McFadden (1973) proposed modeling the expected utilities \( \eta_{ij} \) in terms of characteristics of the alternatives rather than attributes of the individuals. If \( \boldsymbol{z}_j \) represents a vector of characteristics of the \( j \)-th alternative, then he postulated the model
\[ \eta_{ij} = \boldsymbol{z}_j'\boldsymbol{\gamma}. \]This model is called the conditional logit model, and turns out to be equivalent to a log-linear model where the main effect of the response is represented in terms of the covariates \( \boldsymbol{z}_j \).
Note that with \( J \) response categories the response margin may be reproduced exactly using any \( J-1 \) linearly independent attributes of the choices. Generally one would want the dimensionality of \( z_j \) to be substantially less than \( J \). Consequently, conditional logit models are often used when the number of possible choices is large.

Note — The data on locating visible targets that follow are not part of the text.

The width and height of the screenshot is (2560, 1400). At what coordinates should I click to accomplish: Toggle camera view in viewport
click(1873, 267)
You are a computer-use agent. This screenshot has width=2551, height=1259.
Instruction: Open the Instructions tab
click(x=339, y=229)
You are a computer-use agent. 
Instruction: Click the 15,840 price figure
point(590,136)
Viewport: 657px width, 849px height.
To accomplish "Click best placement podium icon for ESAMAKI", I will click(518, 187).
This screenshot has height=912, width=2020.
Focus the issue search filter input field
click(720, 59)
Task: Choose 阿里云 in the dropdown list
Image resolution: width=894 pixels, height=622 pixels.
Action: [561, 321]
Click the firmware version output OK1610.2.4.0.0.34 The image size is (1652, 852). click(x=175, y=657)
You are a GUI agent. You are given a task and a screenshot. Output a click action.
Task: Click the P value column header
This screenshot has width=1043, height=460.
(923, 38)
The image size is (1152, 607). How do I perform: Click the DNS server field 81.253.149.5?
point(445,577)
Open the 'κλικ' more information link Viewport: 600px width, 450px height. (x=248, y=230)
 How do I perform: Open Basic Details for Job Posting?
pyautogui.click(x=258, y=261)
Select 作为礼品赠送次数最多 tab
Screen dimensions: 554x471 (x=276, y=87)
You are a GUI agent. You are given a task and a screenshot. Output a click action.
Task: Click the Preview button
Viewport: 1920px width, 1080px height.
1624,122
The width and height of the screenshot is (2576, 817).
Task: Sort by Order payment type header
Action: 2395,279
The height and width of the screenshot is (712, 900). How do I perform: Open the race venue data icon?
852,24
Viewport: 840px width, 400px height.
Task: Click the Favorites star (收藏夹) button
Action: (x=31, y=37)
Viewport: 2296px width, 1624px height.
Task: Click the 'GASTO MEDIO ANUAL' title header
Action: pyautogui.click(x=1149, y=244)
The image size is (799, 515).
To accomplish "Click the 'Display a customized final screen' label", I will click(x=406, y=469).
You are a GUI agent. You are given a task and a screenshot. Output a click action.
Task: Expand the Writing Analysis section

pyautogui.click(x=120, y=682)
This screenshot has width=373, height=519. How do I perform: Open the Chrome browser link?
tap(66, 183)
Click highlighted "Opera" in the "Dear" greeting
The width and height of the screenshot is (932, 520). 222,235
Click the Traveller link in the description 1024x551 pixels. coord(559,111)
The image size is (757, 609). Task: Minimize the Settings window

A more general model may be obtained by combining the multinomial and conditional logit formulations, so the underlying utilities \( \eta_{ij} \) depend on characteristics of the individuals as well as attributes of the choices, or even variables defined for combinations of individuals and choices (such as an individual’s perception of the value of a choice). The general model is usually written as
\[\tag{6.13}\eta_{ij} = \boldsymbol{x}_i'\boldsymbol{\beta}_j + \boldsymbol{z}_{ij}'\boldsymbol{\gamma}\]where \( \boldsymbol{x}_i \) represents characteristics of the individuals that are constant across choices, and \( \boldsymbol{z}_{ij} \) represents characteristics that vary across choices (whether they vary by individual or not).
Some statistical packages have procedures for fitting conditional logit models to datasets where each combination of individual and possible choice is treated as a separate observation. These models may also be fit using any package that does Poisson regression. If the last response category is used as the baseline or reference cell, so that \( \eta_{iJ} = 0 \) for all \( i \), then the \( \boldsymbol{z}_{ij} \) should be entered in the model as differences from the last category. In other words, you should use \( \boldsymbol{z}^*_{ij} = \boldsymbol{z}_{ij} - \boldsymbol{z}_{iJ} \) as the predictor.
Changing the distribution of the error term in Equation 6.9 leads to alternative models. A popular alternative to the logit models considered so far is to assume that the \( \epsilon_{ij} \) have independent standard normal distributions for all \( i,j \). The resulting model is called the multinomial/conditional probit model, and produces results very similar to the multinomial/conditional logit model after standardization.
A more attractive alternative is to retain independence across subjects but allow dependence across alternatives, assuming that the vector \( \boldsymbol{\epsilon}_i = (\epsilon_{i1}, \ldots, \epsilon_{iJ})' \) has a multivariate normal distribution with mean vector 0 and arbitrary correlation matrix R. (As usual with latent variable formulations of binary or discrete response models, the variance of the error term cannot be separated from the regression coefficients. Setting the variances to one means that we work with a correlation matrix rather than a covariance matrix.)
The main advantage of this model is that it allows correlation between the utilities that an individual assigns to the various alternatives. The main difficulty is that fitting the model requires evaluating probabilities given by multidimensional normal integrals, a limitation that effectively restricts routine practical application of the model to problems involving no more than three or four alternatives.
For further details on discrete choice models see Chapter 3 in Maddala (1983).